== Your task ==
Retype only the lines below from the one with "Expand chevron after Mortal Kombat 11" to the one with "Task: Select Can view permission option", inclusive, skipping every image.

(Pixel coordinate grounding data)
=== Begin Enclosure ===

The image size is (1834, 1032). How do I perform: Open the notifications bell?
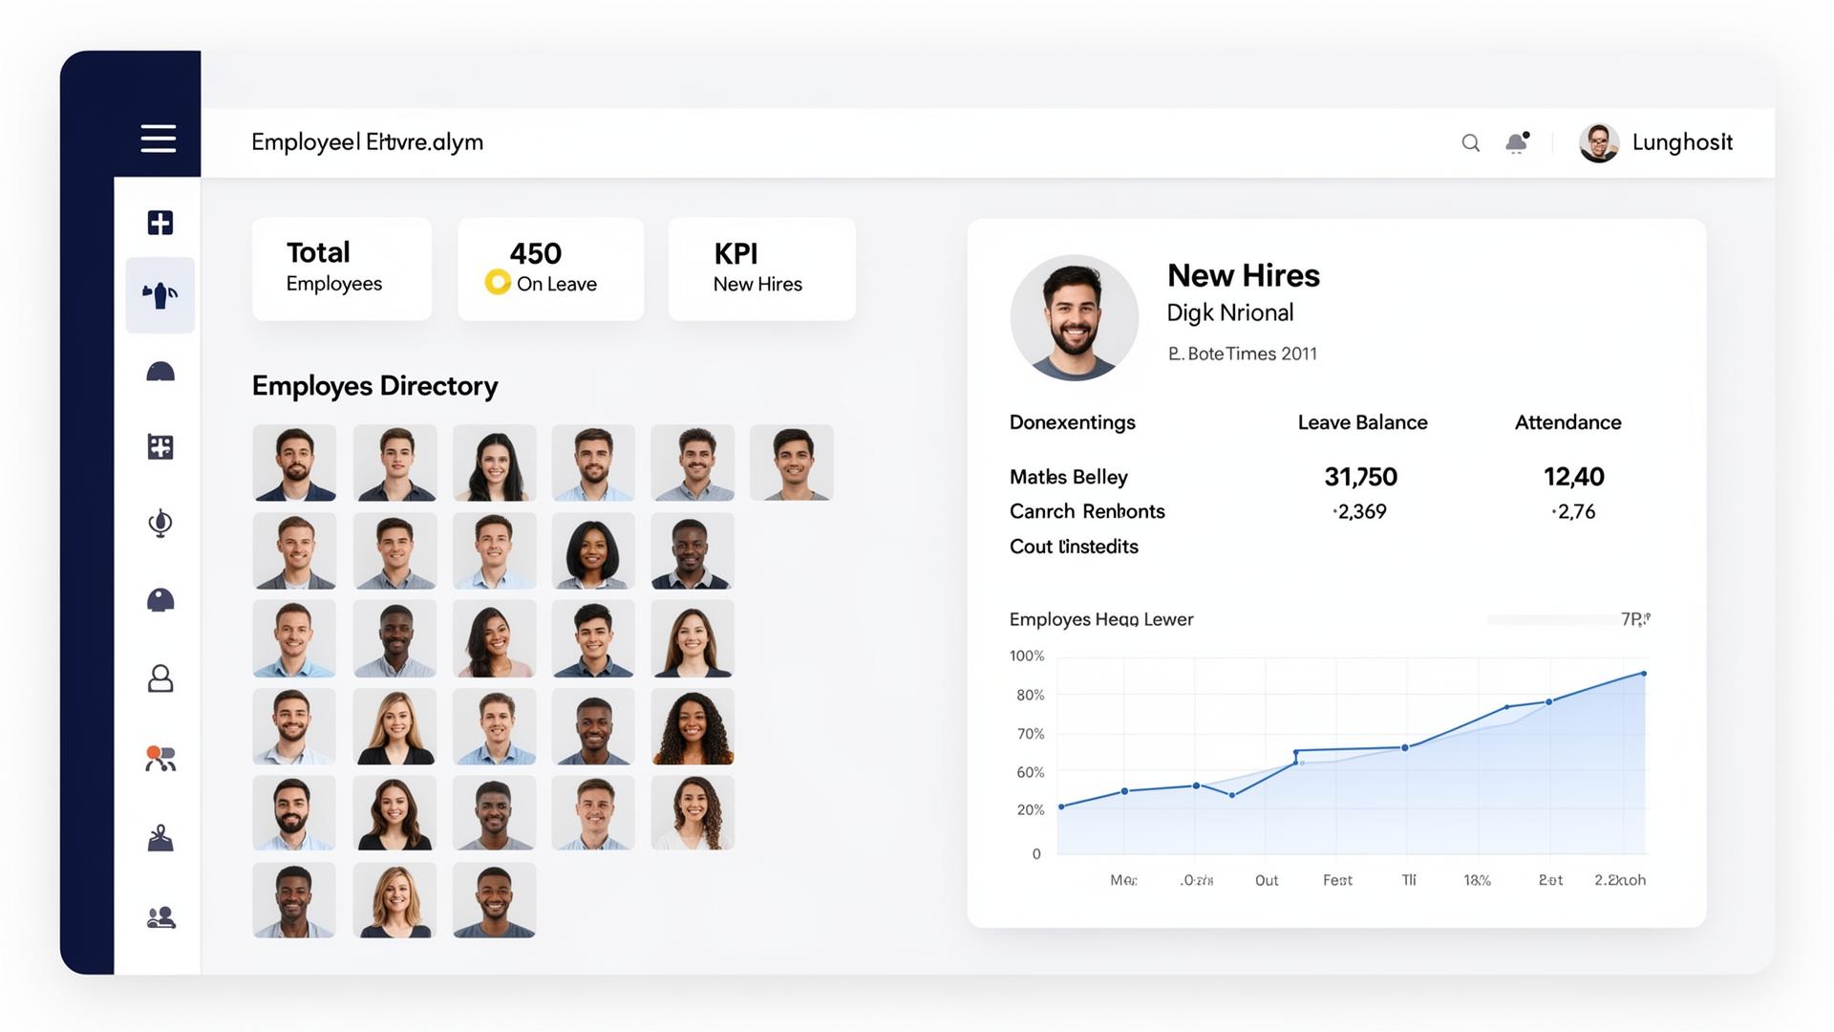pyautogui.click(x=1517, y=142)
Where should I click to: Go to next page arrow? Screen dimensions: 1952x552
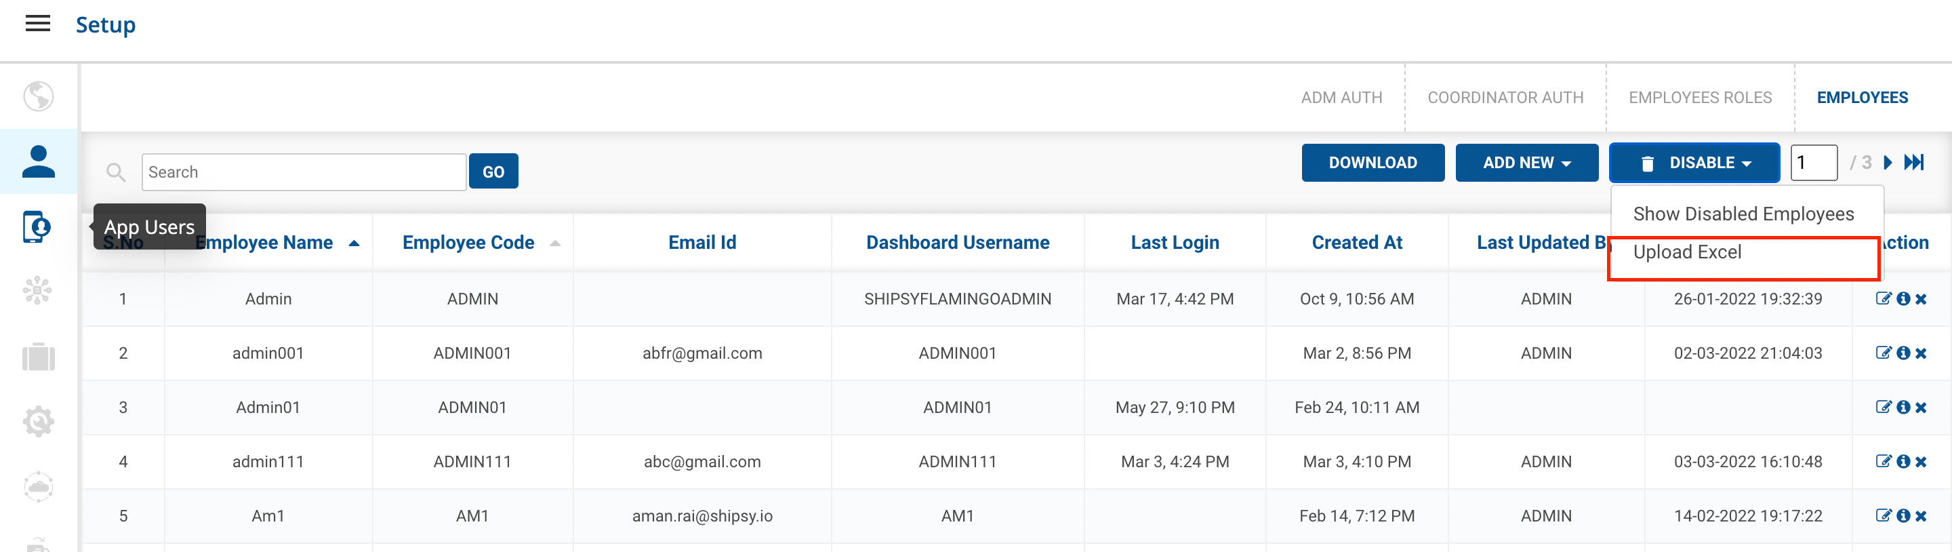[1888, 162]
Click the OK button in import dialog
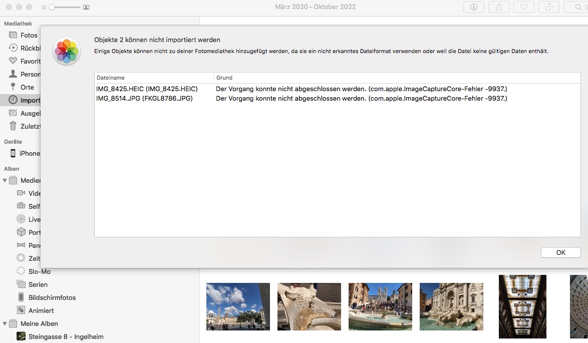This screenshot has width=588, height=343. 560,253
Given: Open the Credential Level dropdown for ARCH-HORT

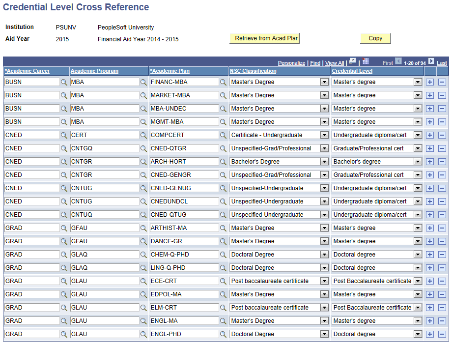Looking at the screenshot, I should pyautogui.click(x=420, y=161).
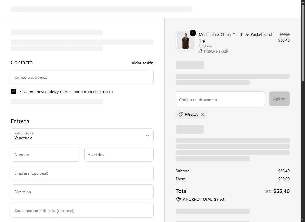The image size is (305, 222).
Task: Select the Casa, apartamento, etc. field
Action: (82, 211)

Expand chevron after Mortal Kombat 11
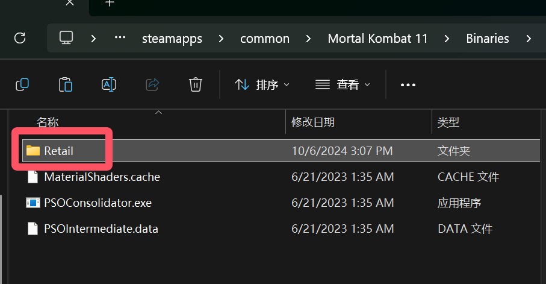[447, 39]
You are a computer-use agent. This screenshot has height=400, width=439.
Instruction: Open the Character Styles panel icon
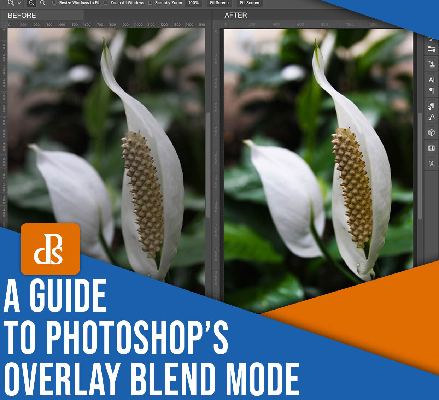pyautogui.click(x=431, y=117)
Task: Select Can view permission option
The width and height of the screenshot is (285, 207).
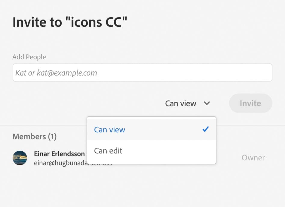Action: 152,130
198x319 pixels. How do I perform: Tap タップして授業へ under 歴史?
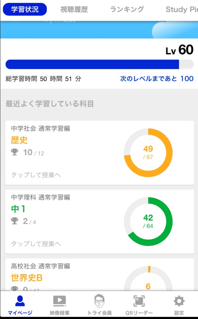click(x=36, y=175)
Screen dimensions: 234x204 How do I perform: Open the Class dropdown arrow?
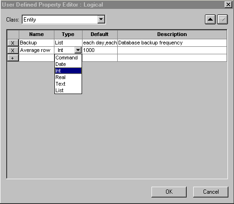[101, 20]
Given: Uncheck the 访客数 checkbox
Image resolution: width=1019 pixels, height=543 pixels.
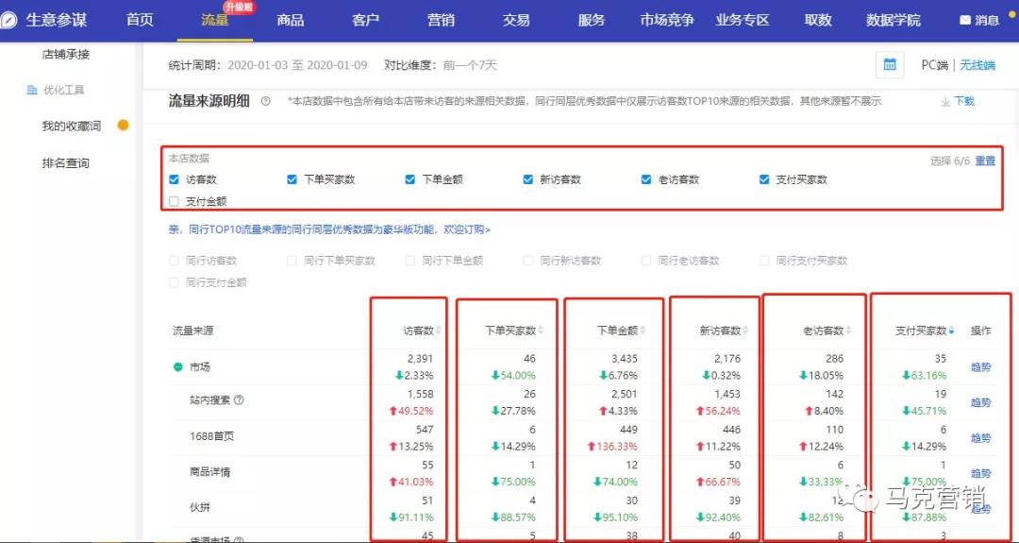Looking at the screenshot, I should pyautogui.click(x=174, y=179).
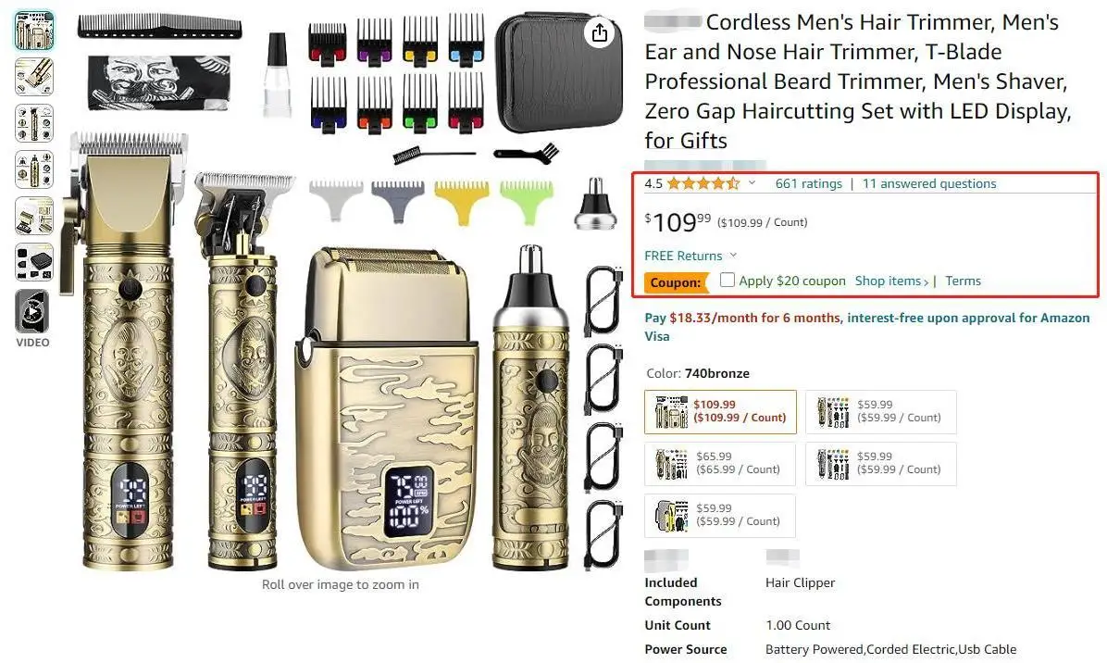Select the $109.99 740bronze color option
This screenshot has width=1107, height=663.
[720, 412]
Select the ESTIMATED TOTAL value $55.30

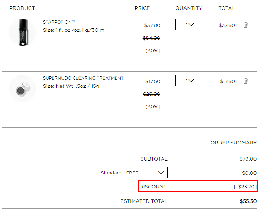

=== End Enclosure ===

== Solution ==
Expand chevron after Mortal Kombat 11
[447, 39]
You are a computer-use agent. This screenshot has height=400, width=439.
Instruction: Open the Character Styles panel icon
pyautogui.click(x=431, y=117)
Task: Select Can view permission option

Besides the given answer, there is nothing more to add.